Rien ne m’attire rien ne brille rien ne me bouleverse plus. Je préfèrerais mille fois souffrir et crever d’un amour non réciproque, je préfèrerais être être répudiée être trompée être humiliée être maltraitée je préférerais n’importe quelle blessure d’amour-propre à cet ennui.
Le dicton “qui aime bien châtie bien” n’a jamais été aussi vrai qu’ici et pourtant les deux protagonistes on plus en commun qu’ils ne le pensent, ce sont, malgré leur succès respectif, des marginaux. Ils se situent à peu près à l’opposé de la bien-pensance ambiante et j’adore ça.
Définitivement, plutôt crever que faire du yoga.
Ce livre est a priori l’exact opposé d’un feel good book, mais paradoxalement, il remplit bien cette fonction car il expose des dérives et des faiblesses dont on se sent moins seul à souffrir, en ce sens il agit un peu comme les groupes de parole qu’il évoque très largement. La parole, le fait de se livrer et de sentir de la compassion est peut-être la clé. Ce livre nous dit aussi que, malgré les dysfonctionnements de ce monde et un certain désenchantement, il reste un peu d’espoir.

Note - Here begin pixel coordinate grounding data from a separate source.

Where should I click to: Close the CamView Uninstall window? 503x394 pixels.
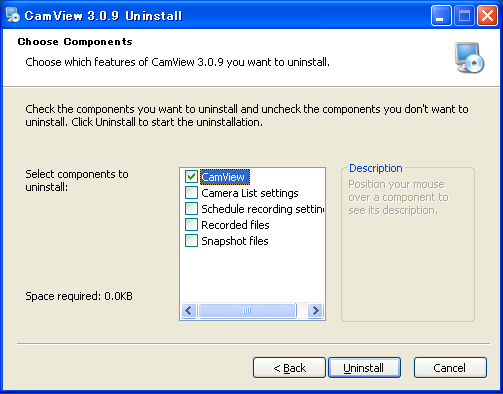point(487,16)
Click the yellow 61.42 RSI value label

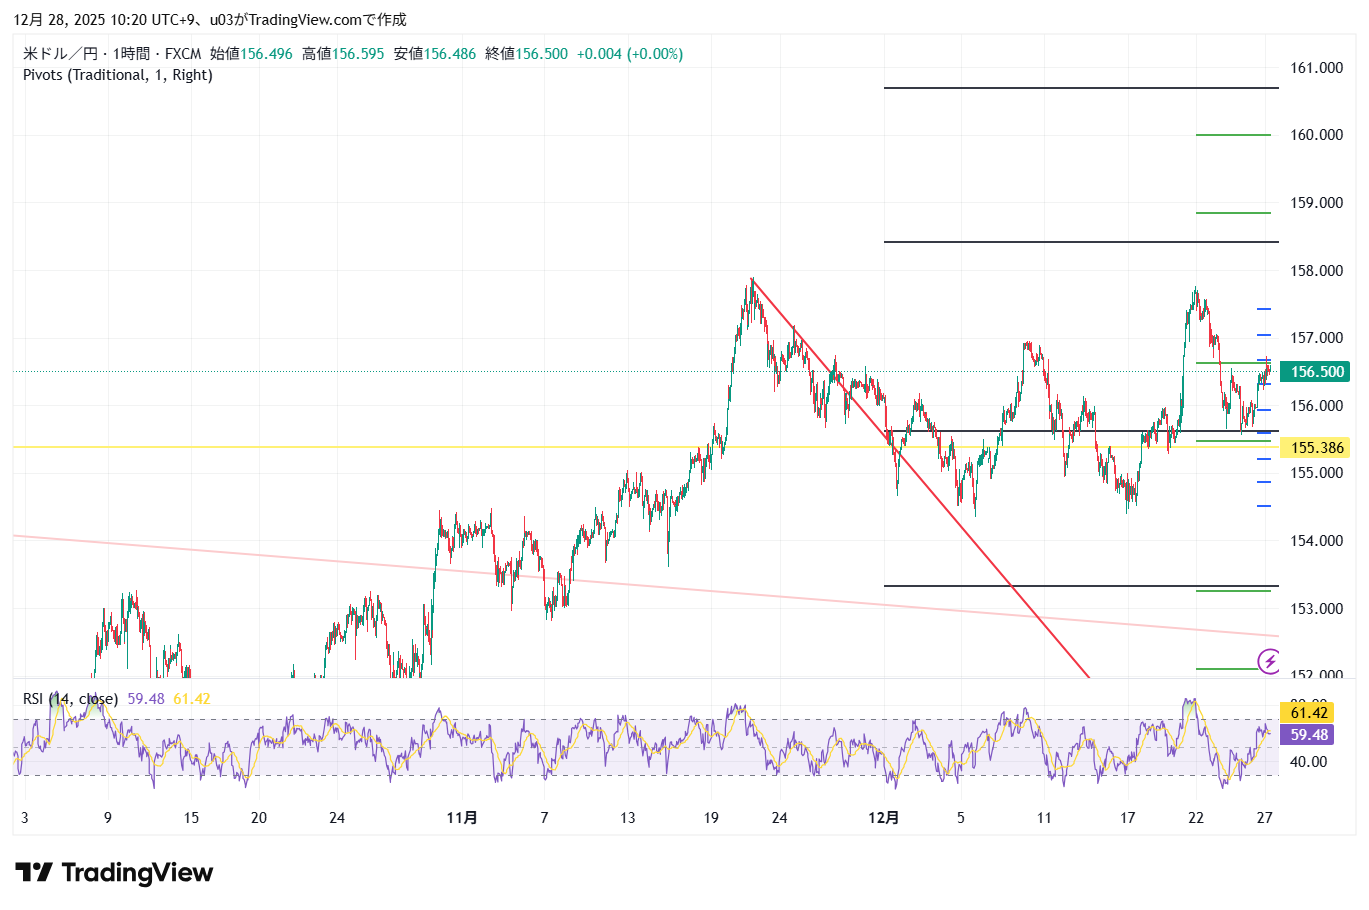1308,713
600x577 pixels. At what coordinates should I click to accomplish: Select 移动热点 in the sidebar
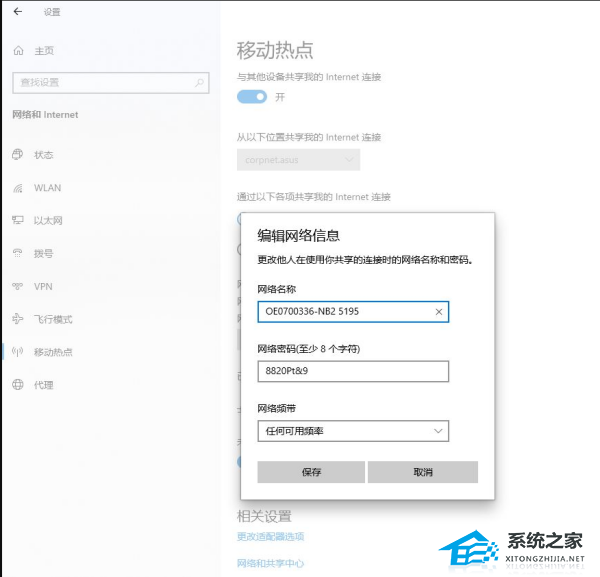pyautogui.click(x=53, y=352)
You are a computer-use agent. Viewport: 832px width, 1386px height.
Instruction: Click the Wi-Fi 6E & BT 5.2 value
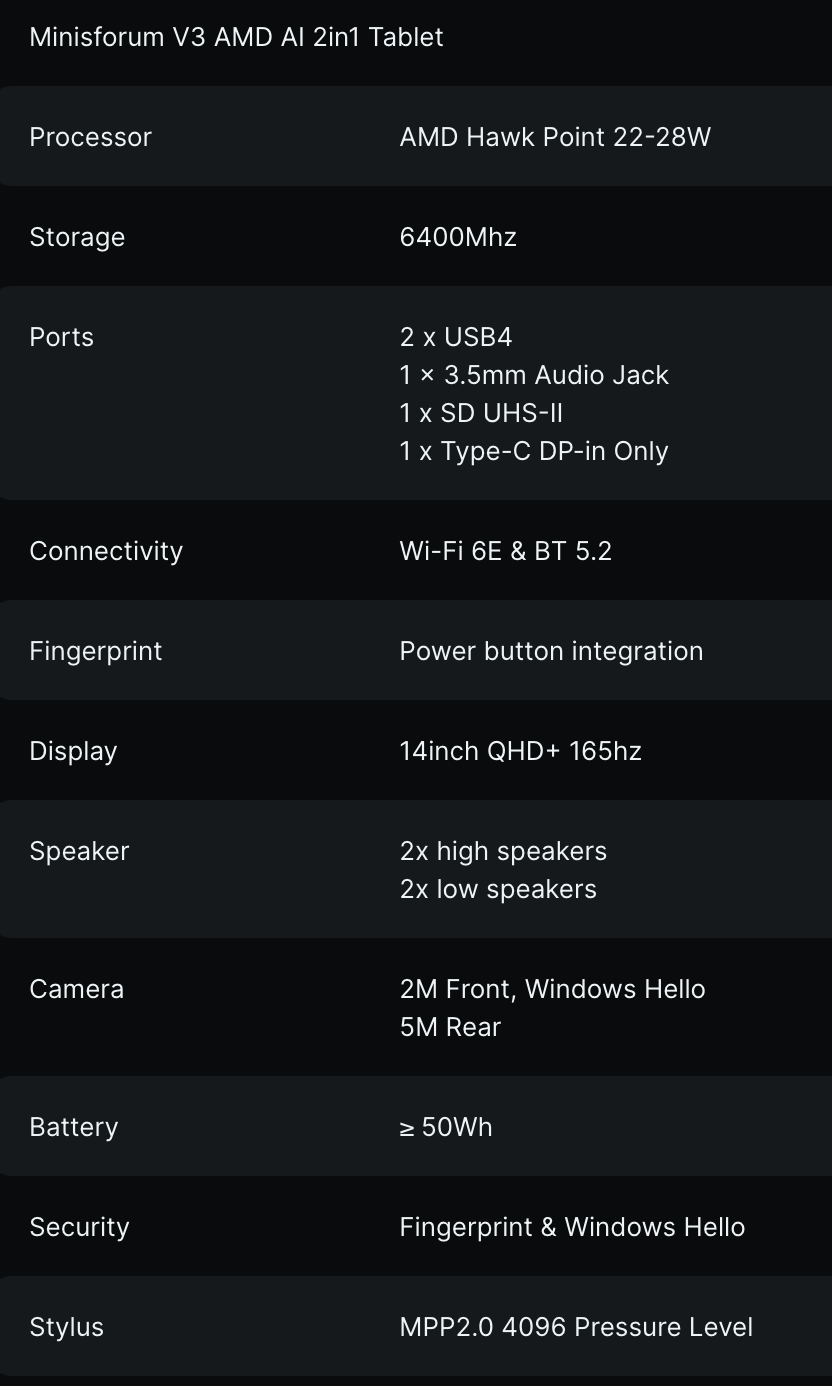(505, 551)
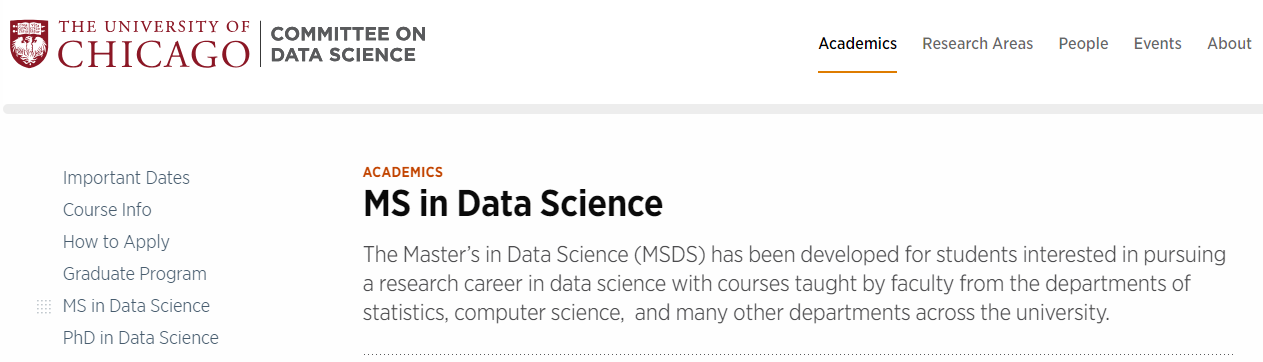Click the dotted divider below the paragraph
The height and width of the screenshot is (362, 1263).
click(x=798, y=354)
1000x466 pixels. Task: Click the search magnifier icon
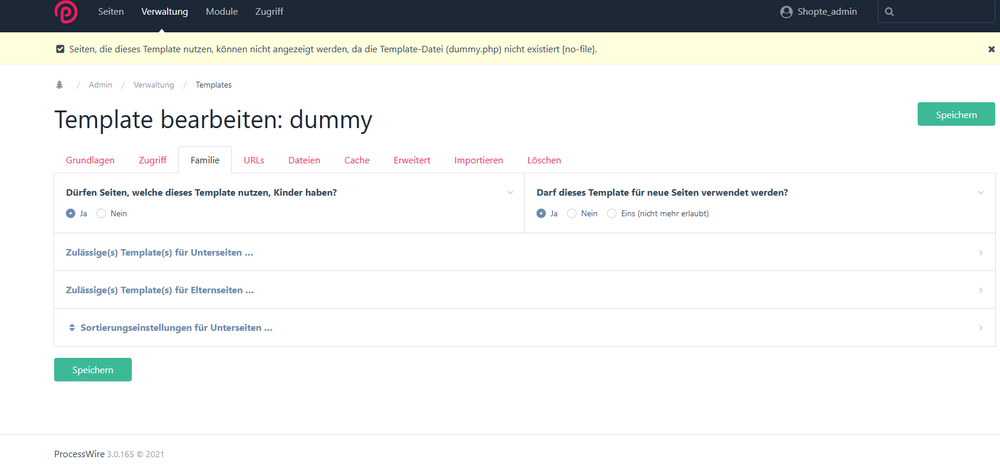click(x=890, y=12)
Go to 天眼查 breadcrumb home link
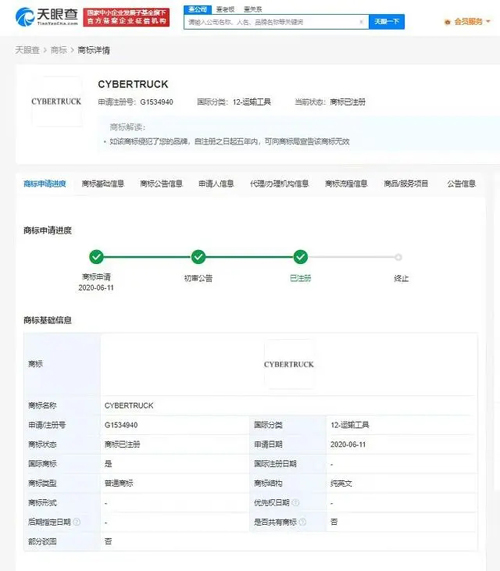The image size is (500, 571). (x=27, y=50)
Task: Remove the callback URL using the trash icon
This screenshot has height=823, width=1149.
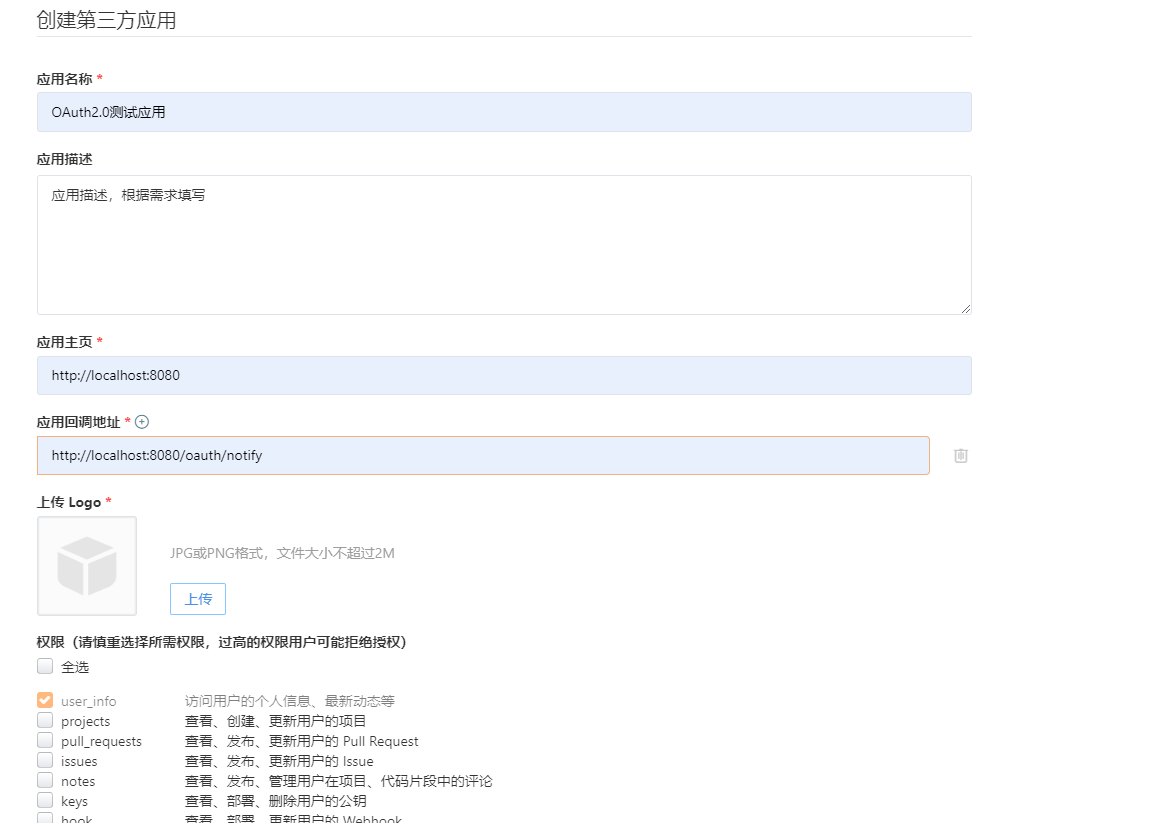Action: point(960,456)
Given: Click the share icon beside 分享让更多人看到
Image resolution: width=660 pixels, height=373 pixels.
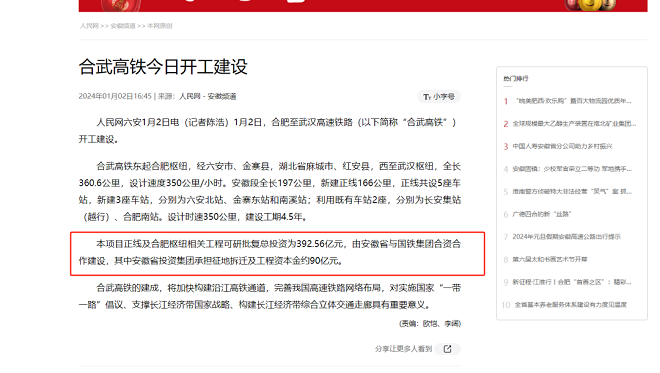Looking at the screenshot, I should pos(447,349).
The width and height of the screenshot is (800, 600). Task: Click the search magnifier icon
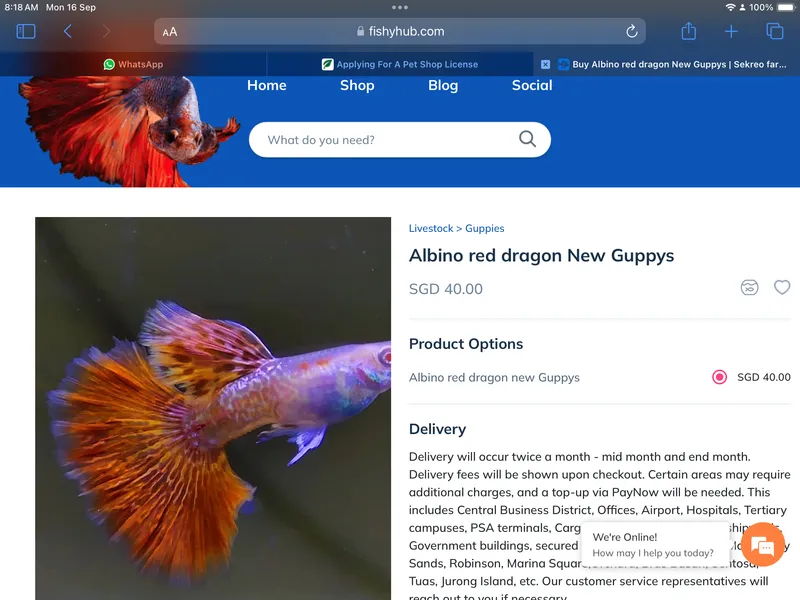528,139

Virginie Despentes est une écrivaine et parvient à se sortir de l’exercice compliqué du roman épistolaire en rendant cette conversation, ponctuée des billets de blog d’un autre personnage, Zoé Katana, toujours intéressante. Elle donne une vision de ce qu’est devenu notre monde sans langue de bois et avec beaucoup de second degré – il ne manquerait plus que ça on est quand même chez Despentes.
L’héroïne par rapport au crack, c’était comme la littérature par rapport à Twitter – une tout autre histoire.
Pourvu que les quinquagénaires que sont désormais Despentes et Beigbeder parviennent à rester drôles et incisifs après avoir arrêté la drogue et l’alcool – au moins la drogue disons.
P.-S.: J’adore l’oxymore du titre, il résume bien cette relation.
Despentes, Virginie. Cher connard. Grasset, 2022.